- [PROBLEM TO SOLVE]:
Echo the part that opens with the line containing "Toggle the 不显示 photo checkbox" and closes with the line containing "Screen dimensions: 1288x942 click(1214, 795)", including both of those lines, reproducing each line precisely. Omit the pictures from your answer.

**********

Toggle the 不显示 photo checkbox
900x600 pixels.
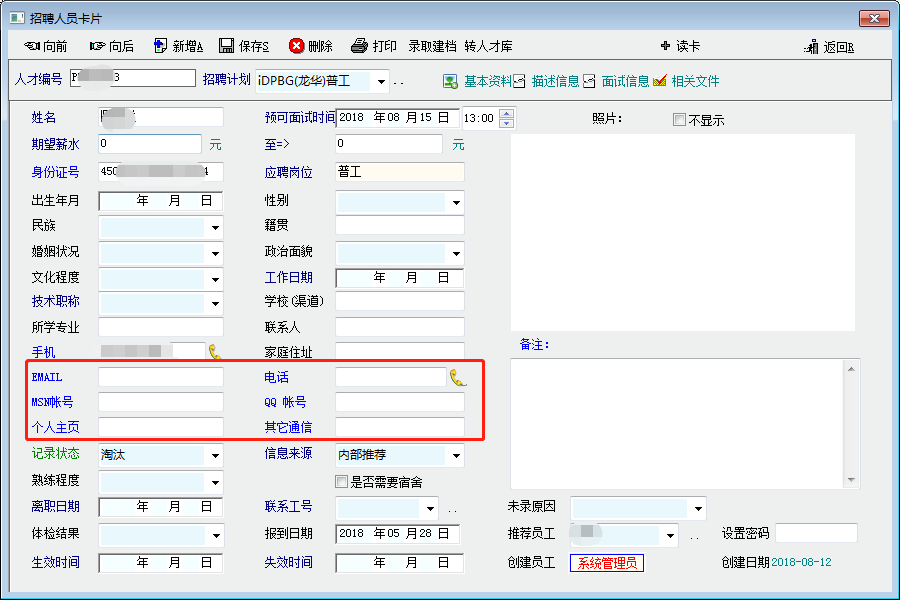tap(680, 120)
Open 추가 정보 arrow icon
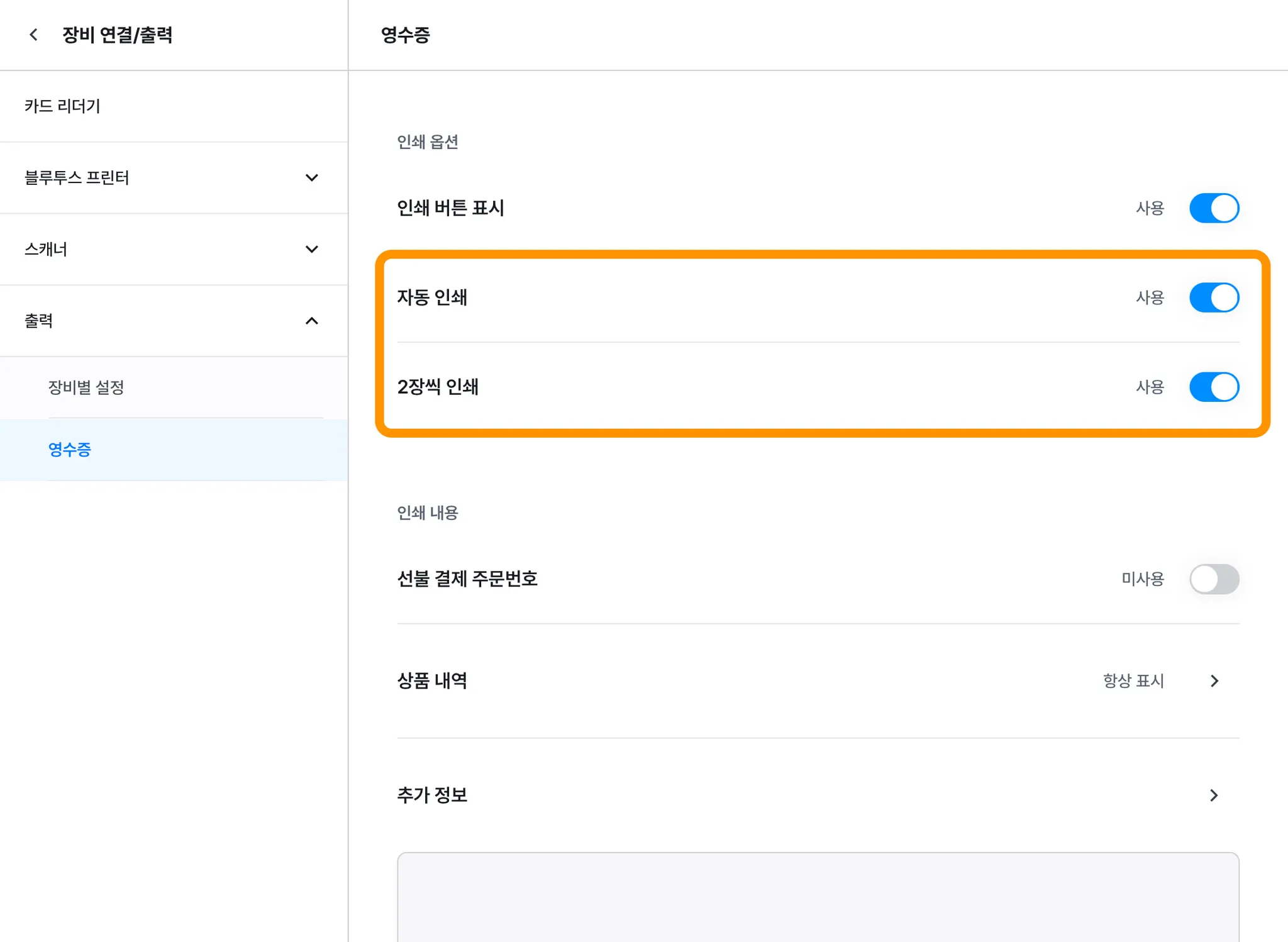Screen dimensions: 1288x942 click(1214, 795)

**********

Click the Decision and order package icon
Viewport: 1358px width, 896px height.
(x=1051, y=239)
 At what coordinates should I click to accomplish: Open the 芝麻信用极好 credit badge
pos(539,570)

**********

- [TASK RESULT]:
Toggle the 不显示 photo checkbox
900x600 pixels.
tap(680, 120)
Open 추가 정보 arrow icon
Screen dimensions: 1288x942 click(1214, 795)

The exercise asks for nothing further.